> **Your instructions**: Please copy exactly the part of the records below that opens with the line containing "This screenshot has height=748, width=1489." and closes with the line containing "Given: Click the thruster component icon", leaving out any pictures.

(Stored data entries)
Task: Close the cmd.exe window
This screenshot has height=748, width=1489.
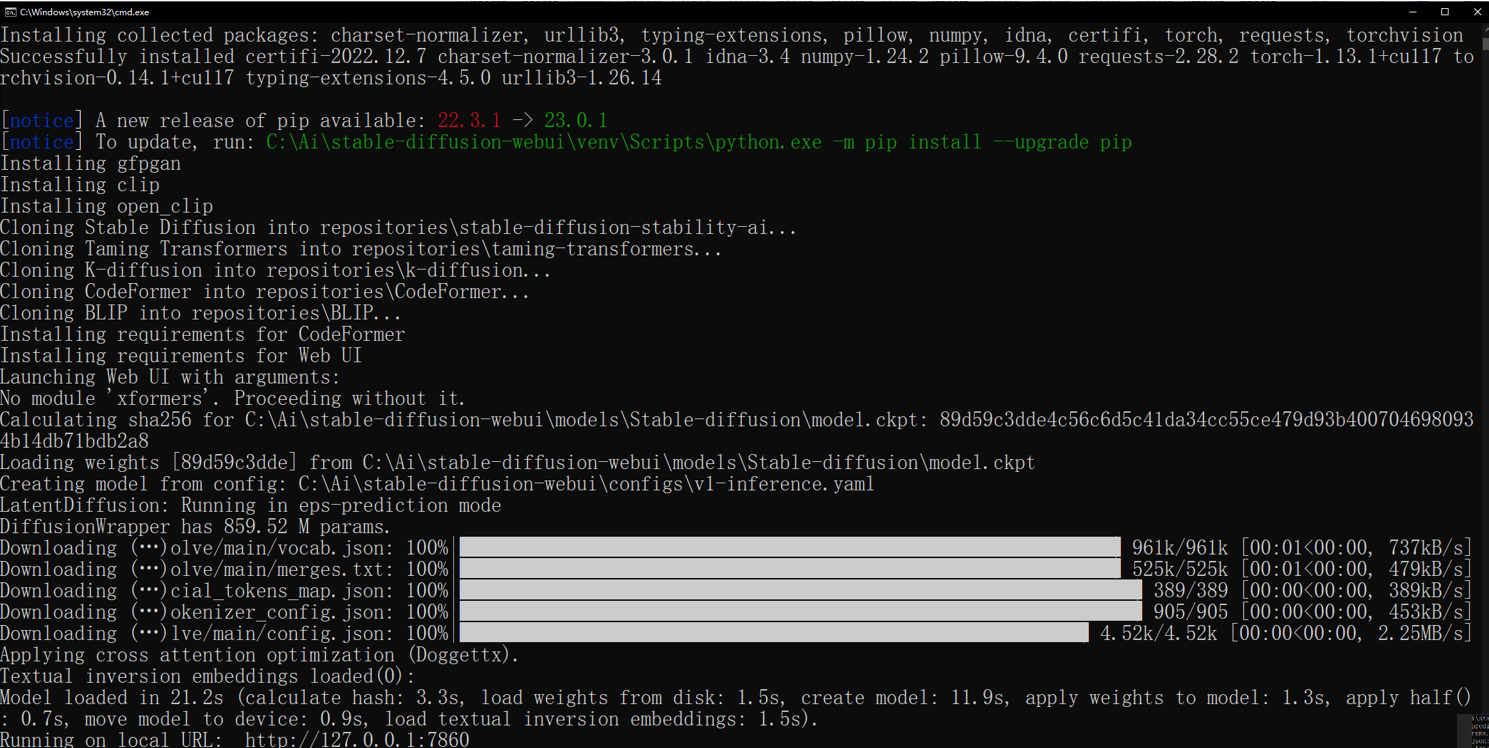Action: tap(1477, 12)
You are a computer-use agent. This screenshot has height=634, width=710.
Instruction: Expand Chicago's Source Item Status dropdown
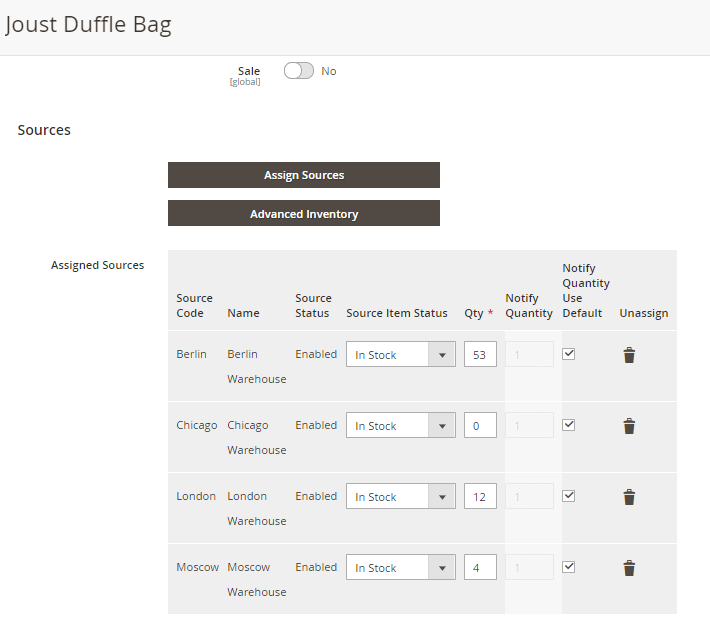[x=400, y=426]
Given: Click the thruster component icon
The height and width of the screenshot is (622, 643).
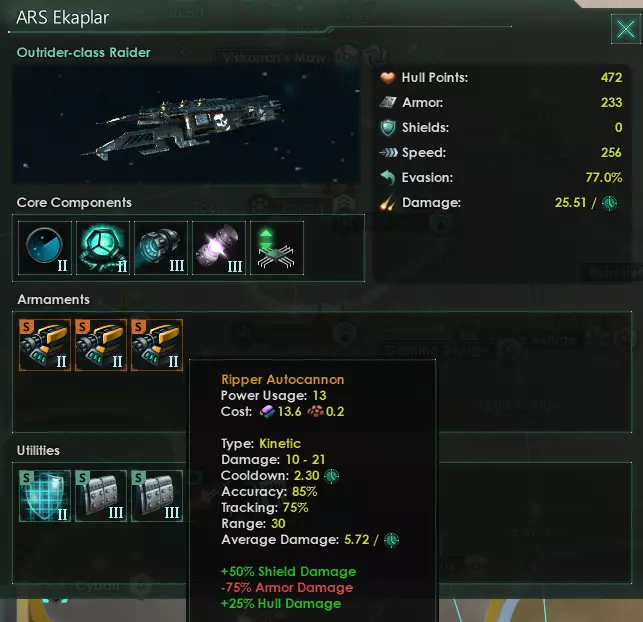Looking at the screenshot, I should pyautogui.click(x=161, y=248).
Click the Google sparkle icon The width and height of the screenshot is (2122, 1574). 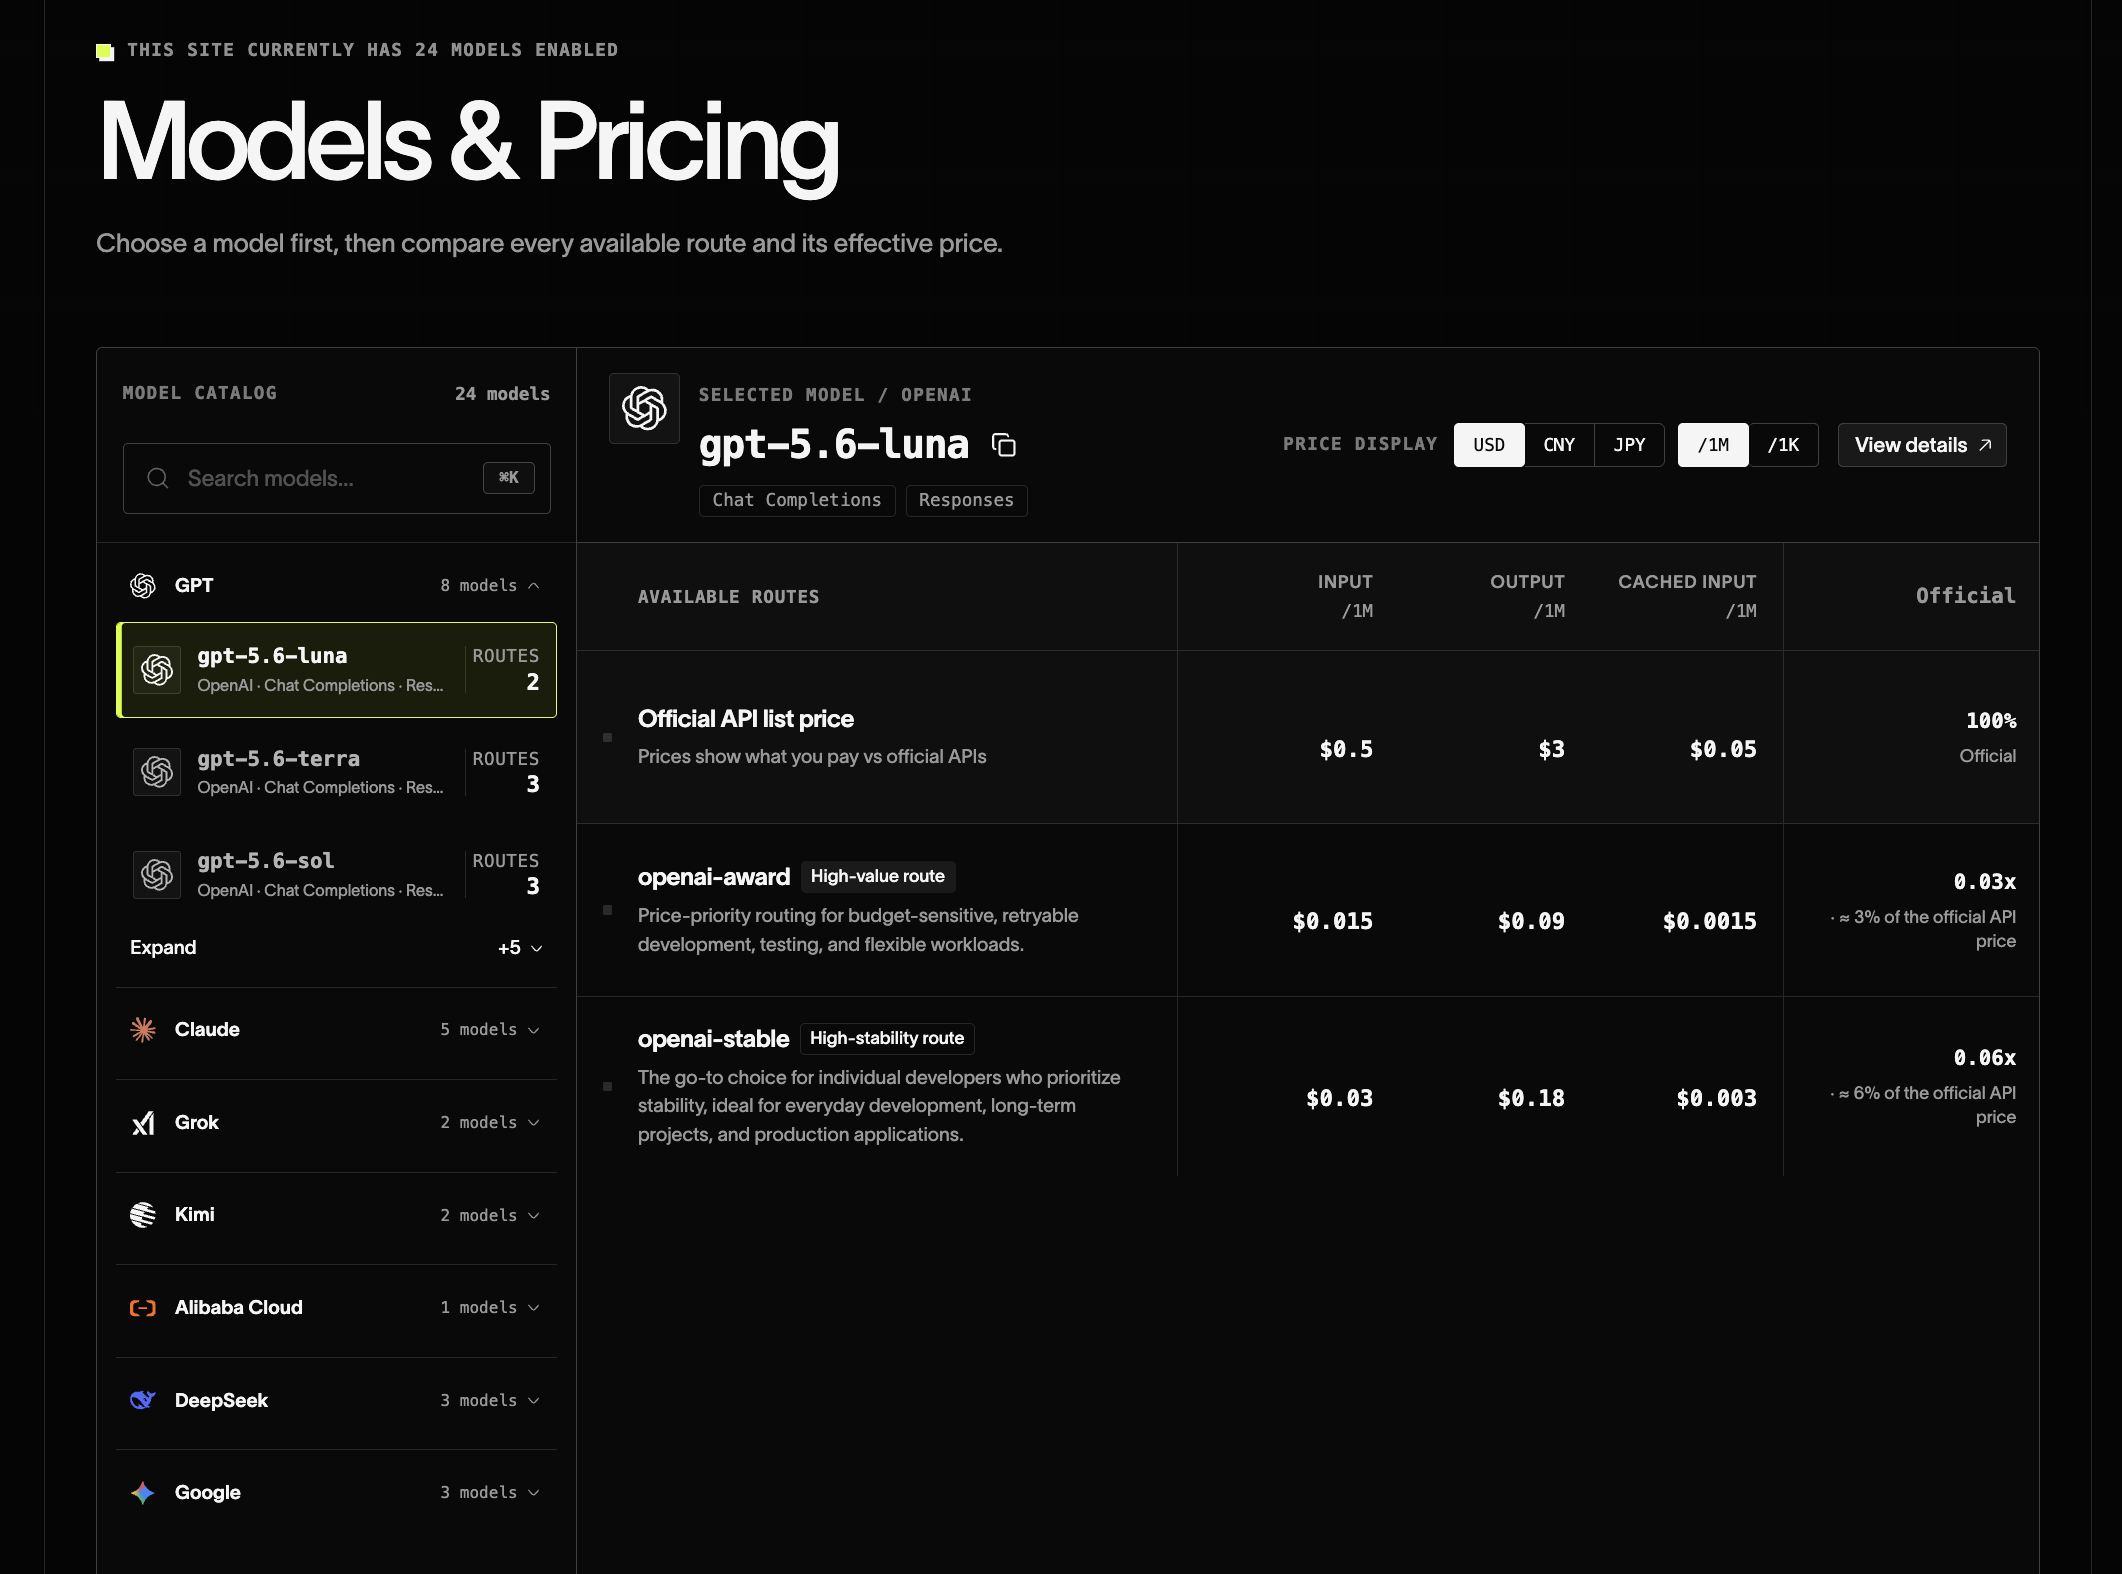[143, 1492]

==

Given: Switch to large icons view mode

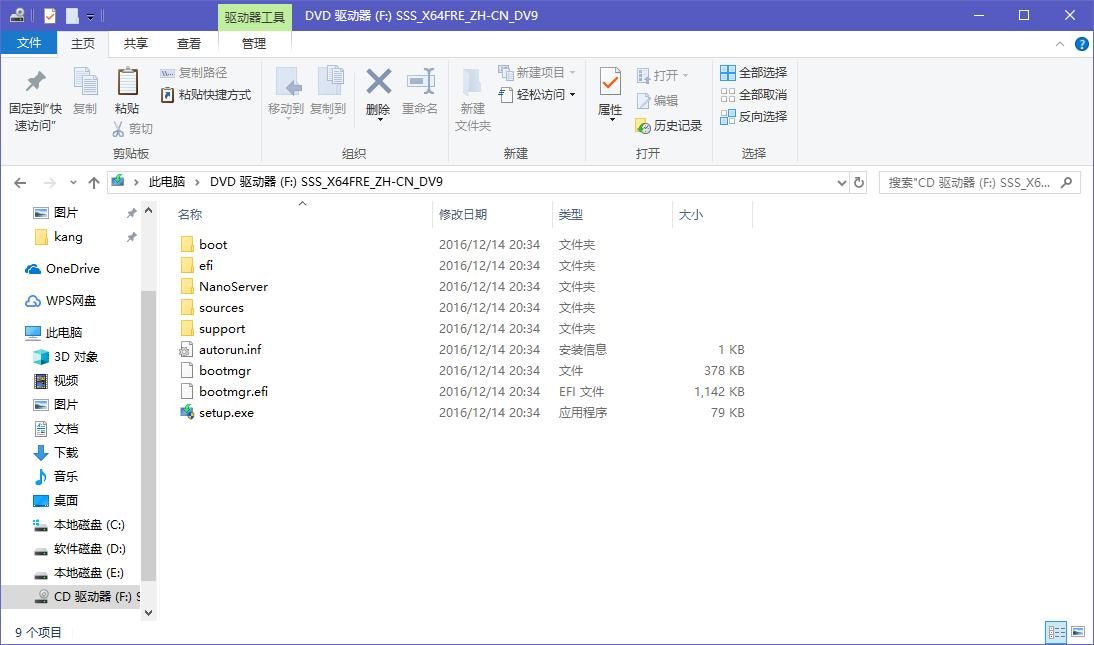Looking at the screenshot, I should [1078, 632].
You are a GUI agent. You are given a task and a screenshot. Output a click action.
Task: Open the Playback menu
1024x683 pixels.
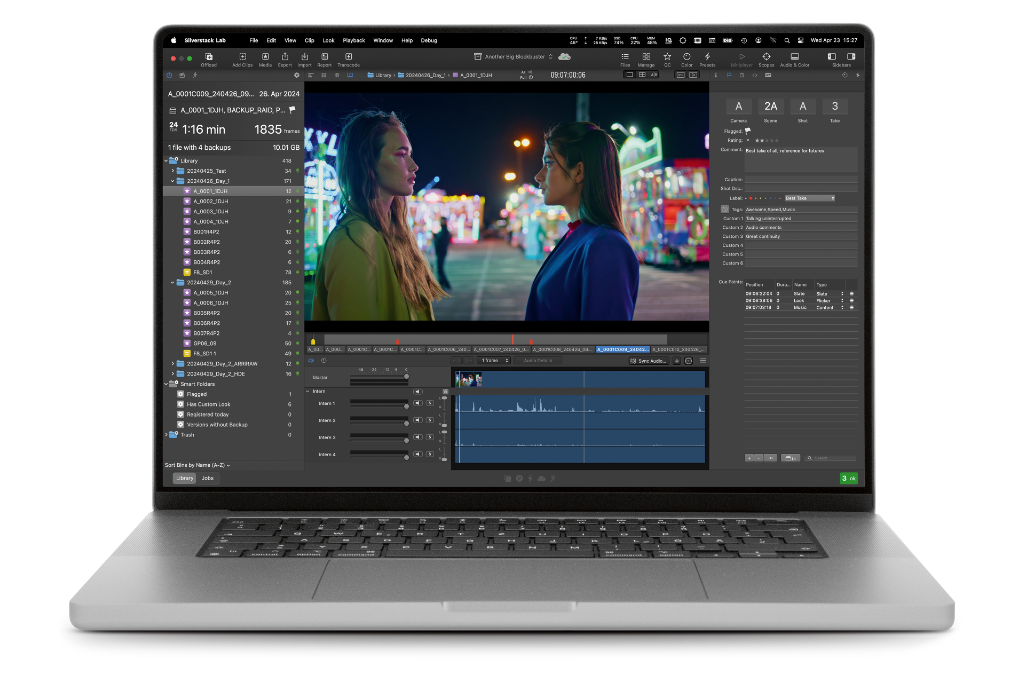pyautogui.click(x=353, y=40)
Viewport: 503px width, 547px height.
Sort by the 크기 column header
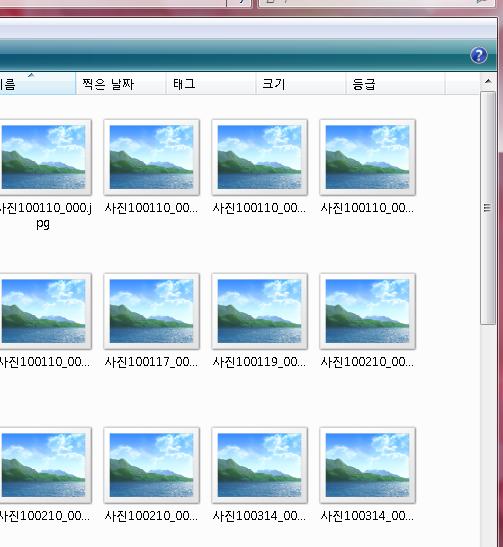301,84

> **Worked solution**:
This screenshot has height=748, width=1489.
Action: tap(1477, 12)
You are a computer-use agent. This screenshot has height=634, width=710.
Instruction: Expand Chicago's Source Item Status dropdown
[x=400, y=426]
Given: Click the thruster component icon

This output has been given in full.